Jeffrey Wolcowitz, senior lecturer in economics and former
associate dean of Harvard College, highlighted the ways in which
student behavior has nullified the intended effect of pass/fail.
“Students are so concerned about their transcript that in many cases
they’re reluctant to take courses pass/fail…and therefore don’t avail
themselves of the option that we provide for them to take risks.”
As it stands, students can only make a course pass/fail before
Add/Drop Day, only five weeks into the semester. In most cases, this
makes students choose between a normal grading scheme and the pass/fail
option before they’ve had a chance to be evaluated even once by the
professor, TF, or preceptor. The decision, once made, is final.
Students are forced into an agonizing dilemma: risk getting a
bad grade, or get locked into the certainty of a
not-so-impressive-looking P on the transcript. In most cases, as
Wolcowitz said, students avoid making that choice at all.
What can Harvard do then to revive the original purpose behind
the pass/fail option? The answer is simple: make pass/fail reversible.
At Dartmouth and Columbia, pass/fail students get the opportunity at
the end of the course to turn their Ps into grades, if they so desire.
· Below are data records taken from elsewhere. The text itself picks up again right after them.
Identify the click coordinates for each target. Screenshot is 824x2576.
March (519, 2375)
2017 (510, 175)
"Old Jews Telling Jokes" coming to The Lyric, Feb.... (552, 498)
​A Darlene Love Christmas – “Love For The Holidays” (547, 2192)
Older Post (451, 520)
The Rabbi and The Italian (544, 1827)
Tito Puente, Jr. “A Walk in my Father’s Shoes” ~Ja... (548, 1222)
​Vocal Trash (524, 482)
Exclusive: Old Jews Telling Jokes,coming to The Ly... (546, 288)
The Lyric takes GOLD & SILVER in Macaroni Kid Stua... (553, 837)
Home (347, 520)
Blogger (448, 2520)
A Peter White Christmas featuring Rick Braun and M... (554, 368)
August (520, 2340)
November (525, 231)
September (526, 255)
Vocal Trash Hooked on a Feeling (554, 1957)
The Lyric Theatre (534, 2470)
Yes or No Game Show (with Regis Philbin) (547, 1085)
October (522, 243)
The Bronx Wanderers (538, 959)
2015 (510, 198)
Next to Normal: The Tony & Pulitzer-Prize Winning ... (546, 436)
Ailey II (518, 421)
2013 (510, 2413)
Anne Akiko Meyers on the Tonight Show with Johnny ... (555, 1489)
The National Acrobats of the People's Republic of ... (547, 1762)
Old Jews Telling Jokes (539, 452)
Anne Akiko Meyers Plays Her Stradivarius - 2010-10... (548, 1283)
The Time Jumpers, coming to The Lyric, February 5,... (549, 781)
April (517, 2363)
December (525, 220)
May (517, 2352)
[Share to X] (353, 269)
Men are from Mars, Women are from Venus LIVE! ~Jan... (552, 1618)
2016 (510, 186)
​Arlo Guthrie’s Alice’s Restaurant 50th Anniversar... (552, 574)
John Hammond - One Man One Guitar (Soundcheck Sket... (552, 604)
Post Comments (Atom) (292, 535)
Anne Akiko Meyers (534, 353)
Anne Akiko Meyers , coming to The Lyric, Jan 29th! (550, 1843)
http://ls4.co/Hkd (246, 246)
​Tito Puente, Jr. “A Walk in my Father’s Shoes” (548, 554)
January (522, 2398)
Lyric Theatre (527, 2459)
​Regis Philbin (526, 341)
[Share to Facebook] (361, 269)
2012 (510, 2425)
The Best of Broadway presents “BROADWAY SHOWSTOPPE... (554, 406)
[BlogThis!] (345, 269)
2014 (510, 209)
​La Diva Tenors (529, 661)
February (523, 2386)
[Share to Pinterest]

This minor change transforms the pass/fail option from a
preemptive admission of defeat—one which most overachievers are
unwilling to settle for—into a sort of grade insurance. If, as usual,
they pulled it out in the end, they could always cash in their Ps for
shinier, more respectable-looking As.
In all other respects, the pass/fail system would remain
entirely the same. The College could still impose a limit of one
pass/fail class a semester, and professors could still exercise their
right to disallow pass/fail students in their classes. For those
students who use the pass/fail option to avoid doing work—and we all
know they exist—the ability to reverse their decision would only add to
the incentive to strive for success. (Allowing the reverse, that is for
students to change grades into Ps, would weaken the incentive for
success).
This new system would encourage students to take the
intellectual risks they’ve been nervously avoiding for so long. Rather
than reinforce our nervous tendencies, the reversible pass/fail option
might even help us in an area in which we all deserve a big, collective
F: relaxation.
Andrew C. Miller ’09, a Crimson editorial editor, lives in Matthews Hall.